The Freedonia Group's "Converted Flexible Packaging" report released in January 2006 projected global demand for converted flexible packaging would increase more than 4% annually through 2009. The study cited cost advantages over rigid containers, improved barrier performance, and source reduction—using less material per pack—as primary drivers across food, beverage, and consumer goods categories.
Flexible packaging was described as gaining share in applications traditionally served by cans, bottles, and rigid tubs. Stand-up pouches, retort formats, and high-barrier laminates appeared in case studies where brand owners sought shelf impact combined with logistics efficiency.

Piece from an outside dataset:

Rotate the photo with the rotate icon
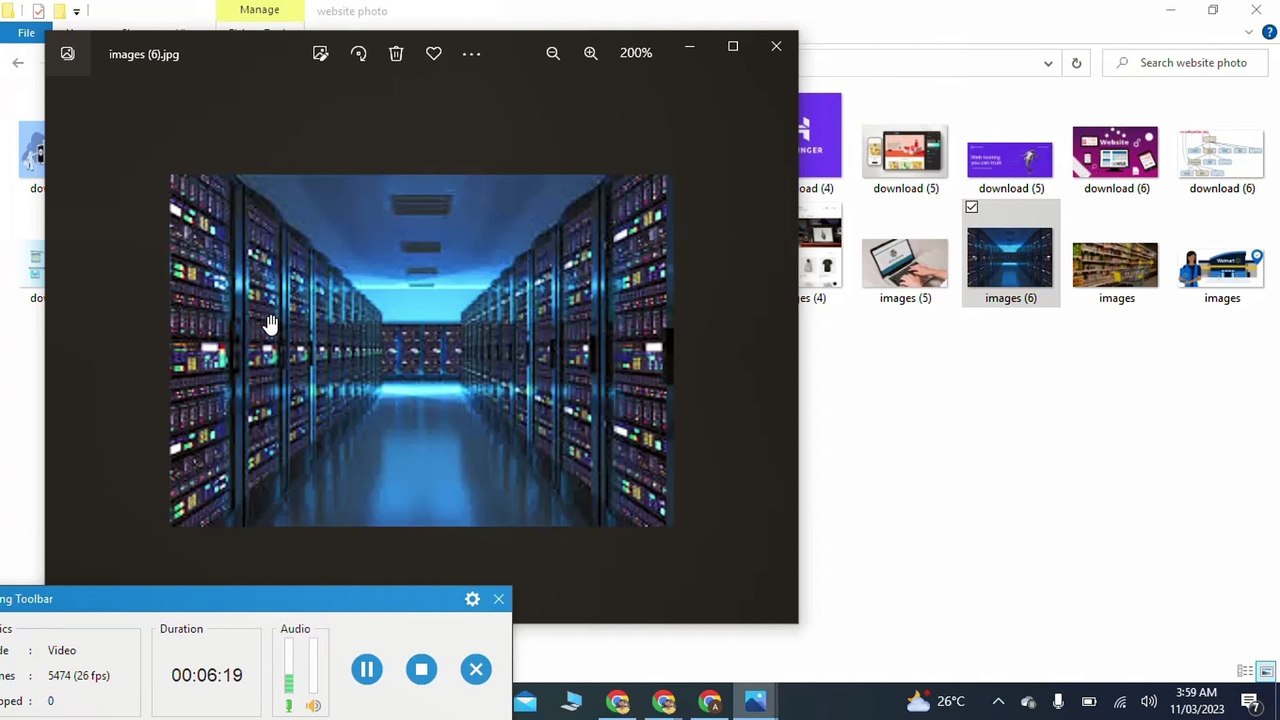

Packaging Impressions noted the segment's "step increase" as printers invested in digital prepress and CI flexo to serve shorter runs with higher graphic quality.
PCI Films Consulting's parallel work on world flexible packaging markets forecast value growth averaging 4.6% per year to nearly $56 billion by 2010, with Asia Pacific expected to account for more than half of incremental global demand. Paul Gaster, PCI author, highlighted China emerging as the second-largest national market after the United States within the forecast window.
For machinery buyers, the Freedonia and PCI outlooks supported capital plans for slitting, laminating, and flexo print capacity—even when commercial print sectors faced digitization pressure. Converters quoted hall-layout expansions to customers who outsourced print today but anticipated in-house CI flexo within three to five years.
The 2006 forecasts also framed substrate investment: BOPP, cast PP, and PET film lines in Asia expanded to feed export and domestic pouch demand. Western converters responded with downgauging programs and metallized barrier structures to defend margins—a dynamic that would reappear when resin prices spiked again in 2008 and 2010.